- _WHAT IS EXPECTED_: Identify each line in the records that contains the string "pixels" and copy it. Case counts.

┌─ INPUT ROWS

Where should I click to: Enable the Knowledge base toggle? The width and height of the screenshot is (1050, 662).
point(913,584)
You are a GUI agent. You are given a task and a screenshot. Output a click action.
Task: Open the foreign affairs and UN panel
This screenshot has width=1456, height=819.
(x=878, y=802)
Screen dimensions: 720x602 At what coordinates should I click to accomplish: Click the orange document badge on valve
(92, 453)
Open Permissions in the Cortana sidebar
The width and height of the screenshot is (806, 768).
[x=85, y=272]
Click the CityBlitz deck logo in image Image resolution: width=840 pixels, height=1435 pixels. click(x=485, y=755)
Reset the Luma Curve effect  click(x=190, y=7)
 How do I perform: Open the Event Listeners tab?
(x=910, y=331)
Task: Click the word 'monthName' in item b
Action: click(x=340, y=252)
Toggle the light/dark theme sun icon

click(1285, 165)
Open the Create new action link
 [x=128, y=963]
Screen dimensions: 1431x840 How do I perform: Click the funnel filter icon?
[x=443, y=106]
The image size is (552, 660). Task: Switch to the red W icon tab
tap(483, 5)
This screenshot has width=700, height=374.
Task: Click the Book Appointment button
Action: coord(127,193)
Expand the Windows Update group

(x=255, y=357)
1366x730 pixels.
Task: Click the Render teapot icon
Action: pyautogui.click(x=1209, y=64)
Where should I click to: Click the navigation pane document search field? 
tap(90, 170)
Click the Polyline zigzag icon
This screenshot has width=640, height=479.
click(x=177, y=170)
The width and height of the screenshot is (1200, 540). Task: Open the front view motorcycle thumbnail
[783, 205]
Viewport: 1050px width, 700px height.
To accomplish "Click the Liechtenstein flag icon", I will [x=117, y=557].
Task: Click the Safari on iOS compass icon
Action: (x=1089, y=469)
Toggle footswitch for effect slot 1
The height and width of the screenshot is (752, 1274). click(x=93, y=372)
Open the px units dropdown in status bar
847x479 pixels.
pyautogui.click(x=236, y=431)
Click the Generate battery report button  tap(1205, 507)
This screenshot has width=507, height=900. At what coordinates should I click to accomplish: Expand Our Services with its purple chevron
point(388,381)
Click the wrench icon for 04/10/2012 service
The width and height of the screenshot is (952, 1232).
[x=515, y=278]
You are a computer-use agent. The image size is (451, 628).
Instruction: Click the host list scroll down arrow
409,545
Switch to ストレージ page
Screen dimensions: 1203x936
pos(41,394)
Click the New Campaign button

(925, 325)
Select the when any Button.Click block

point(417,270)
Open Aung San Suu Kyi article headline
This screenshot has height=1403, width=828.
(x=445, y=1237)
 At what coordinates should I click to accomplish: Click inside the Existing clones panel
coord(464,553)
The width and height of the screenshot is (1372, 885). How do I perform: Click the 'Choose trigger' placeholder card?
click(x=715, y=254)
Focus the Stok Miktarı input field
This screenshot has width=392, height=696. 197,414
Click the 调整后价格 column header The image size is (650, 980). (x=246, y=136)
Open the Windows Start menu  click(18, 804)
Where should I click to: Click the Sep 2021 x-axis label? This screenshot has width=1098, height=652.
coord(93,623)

└─

- _WRITTEN SOLUTION_:
Click the CityBlitz deck logo in image Image resolution: width=840 pixels, height=1435 pixels. click(x=485, y=755)
1366x730 pixels.
847x479 pixels.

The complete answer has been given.